Upcoming Events: How Much Spice Can You Handle?
Prohibition Supper Club & Bar will give a sneak peek at its new menu during a Test Kitchen Dinner at Kraftsmen Baking.
Photo by Troy Fields
The Bird & The Bear will host a Wild Game Dinner on Wednesday, August 13, crafted by executive chef Martin Valeiro; all of the game meat featured in this dinner is sourced from local farms and ranches. Choose three courses for $35 (or $45 with wine pairings), or fill up on four courses for $45 ($60 with wine). The August Wild Game Dinner features a salad with smoked gouda and foie gras for the first course, followed by venison tartar for the second course, and braised wild hare for the third course. Indulge your sweet tooth in a Kahlua chocolate flan for dessert. Make a reservation for dinner at The Bird & The Bear on the second Wednesday in August to feast on wild game.
Prohibition Supper Club & Bar is getting ready to reopen downtown, and on Thursday, August 14, from 7 p.m. until 10 p.m., the restaurant will hold a preview dinner at Kraftsmen Baking. Check out the new menu before Prohibition opens its doors to the public. Ben McPherson and Matt Wommack will serve a family-style dinner paired with wine for $75 per person. All of the proceeds from the test kitchen dinner will benefit Recipe for Success.
If you love watching America's Test Kitchen on PBS, enjoy learning about the science of cooking, or simply adore food, then you need to get your tickets to this event ASAP. The America's Test Kitchen Live Show arrives in Houston on Thursday, August 14, at Jones Hall. Beginning at 8 p.m., Christopher Kimball will show the audience the ins and outs of making the public television cooking show, reveal the test kitchen's method of tasting and testing recipes, and a few lucky audience members will get to partake in a chocolate taste-test on stage. After all of the demos, Kimball will open up the floor to let guests ask questions during a Q&A session. Tickets start at $38.
Bravado Spice knows how to make killer hot sauce.
Photo by Molly Dunn
On Saturday, August 16, Karbach Brewing Co., Bravado Spice and Lowbrow Bar will team up to prepare a Spicy Beer Dinner. For $75, each person will receive four courses prepared by Lowbrow Bar's chef Jason Kerr. The meal begins at 6 p.m. with a first course of lamb pot stickers featuring Bravado's Jalapeno & Green Apple hot sauce, paired with Karbach's Weekend Warrior Pale Ale. The second course showcases Bravado's Ghost Pepper & Blueberry hot sauce -- Kerr will soak blueberries with the sweet and spicy blend, and will serve it with Blue Heron Farm chevre cheese, sourdough bread, smoked pistachios and mint with a glass of Hopadillo IPA.

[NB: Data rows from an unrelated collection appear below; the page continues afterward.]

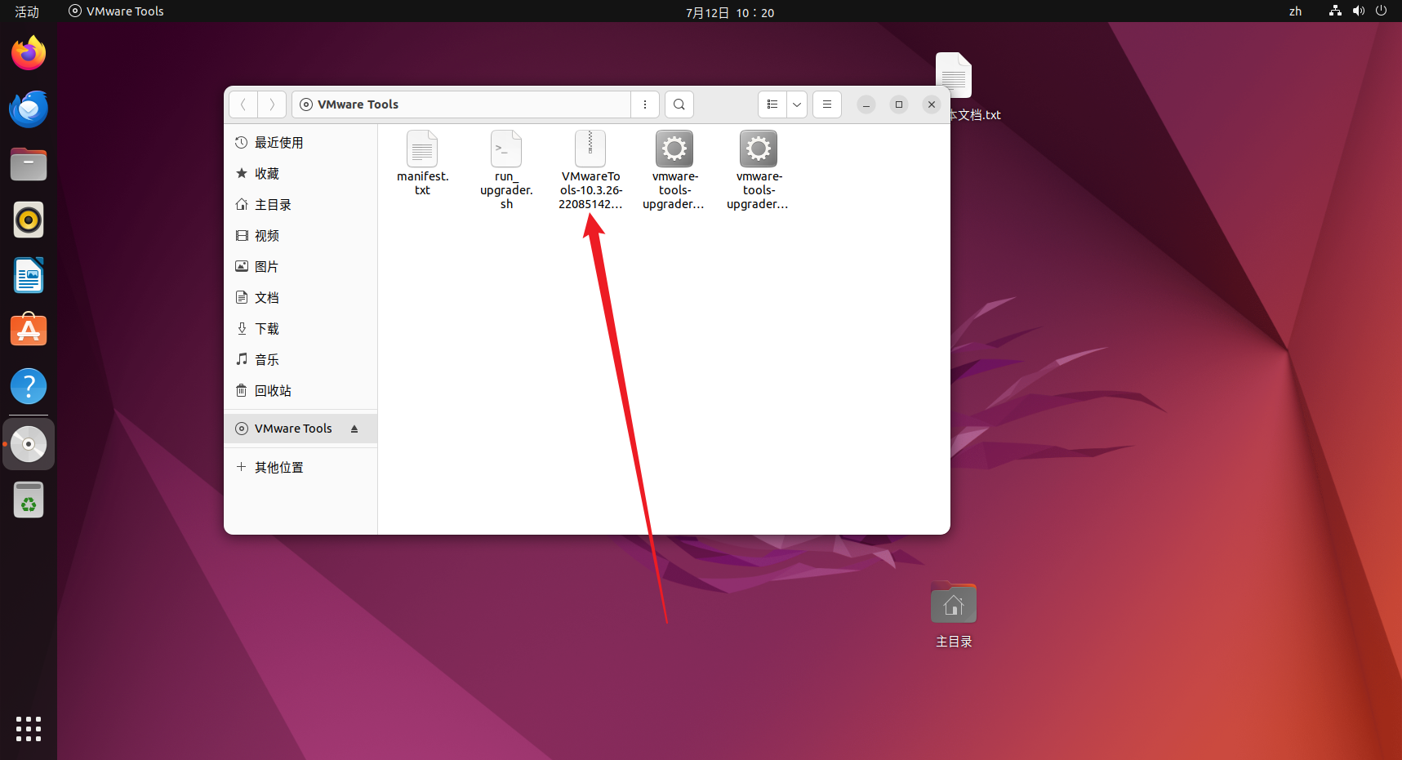
Task: Open the Files hamburger menu
Action: click(826, 104)
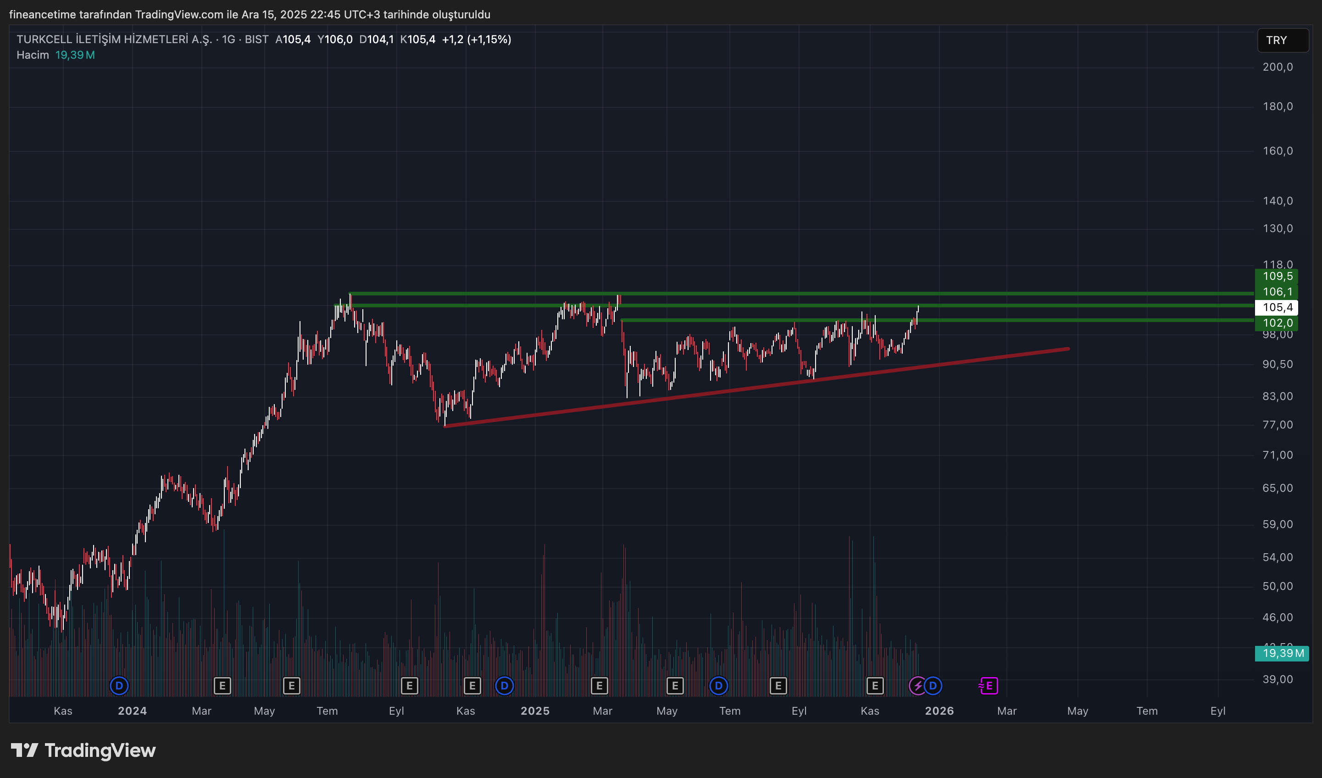1322x778 pixels.
Task: Click the purple lightning event icon
Action: pos(918,685)
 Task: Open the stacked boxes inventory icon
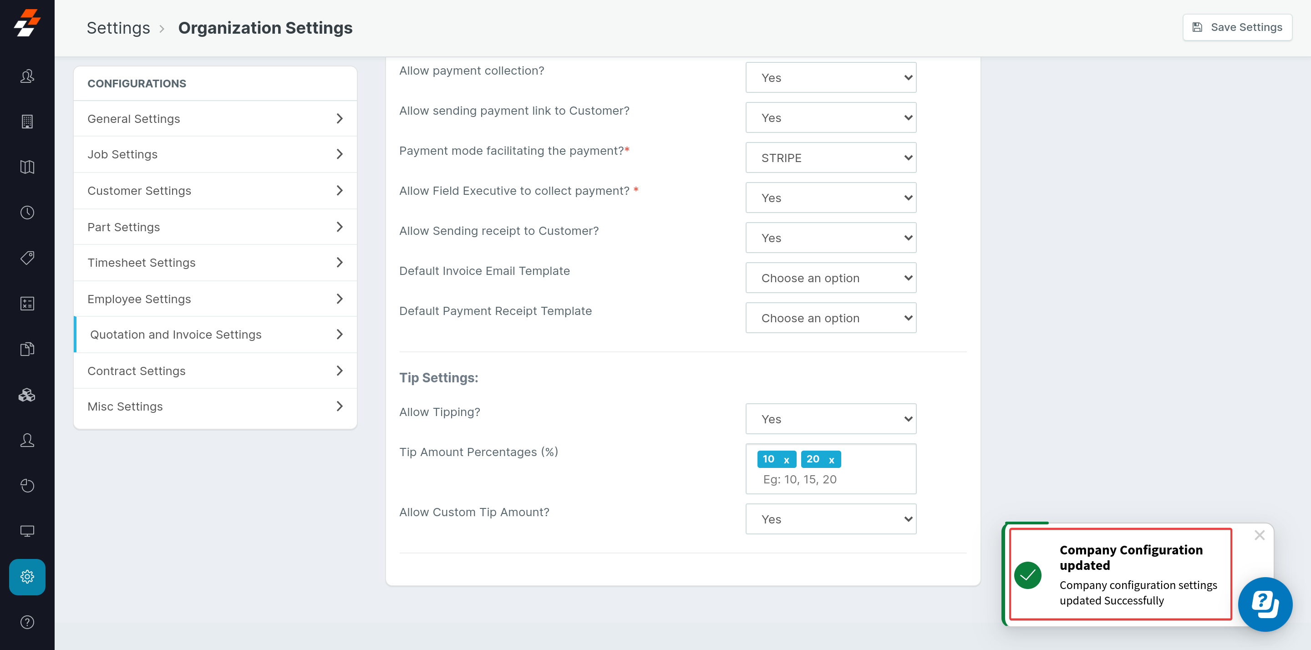coord(27,394)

Take a break from the heat and cool down with a popsicle during "intermission," then dive right back into the fire with the third course of seared rare Black Hills Ranch ribeye topped with a butter featuring Pineapple & Habanero sauce, as well as charred pineapple and a lobster tamale on the side; the third course is paired with Hop Delusion. For dessert, chef Kerr will prepare churros with hot chocolate chili-infused Texas bourbon, Jet Puff marshmallow fluff and cinnamon, paired with El Hopadillo Negro. Call Lowbrow to make reservations, or email email@example.com.
The next Pig Dinner at BRC Gastropub will take place on Wednesday, August 20, at 6 p.m. Each menu item will be paired with a specific brew from the Dogfish Head Brewery. For $50, feast on poached pork loin with an herb salad, seared peaches and pickled pepper puree, paired with Festina Peche. Next, indulge in a green curry pork with coconut-cilantro basmati rice, Yukon potatoes and charred corn, paired with Namaste.
For the third course, BRC will pair the Sixty-One brew with pork meatballs with orzo risotto tossed with peas, confit cipollini onions and mushrooms, plus a roasted tomato demi. Dessert features lardo (type of salami) chocolate tart with chocolate mousse and chocolate-bacon-stout cream, paired with Palo Santo Marron. Beer pairings and all four courses cost $75; get to BRC early, because the event ends as soon as all the food is gone.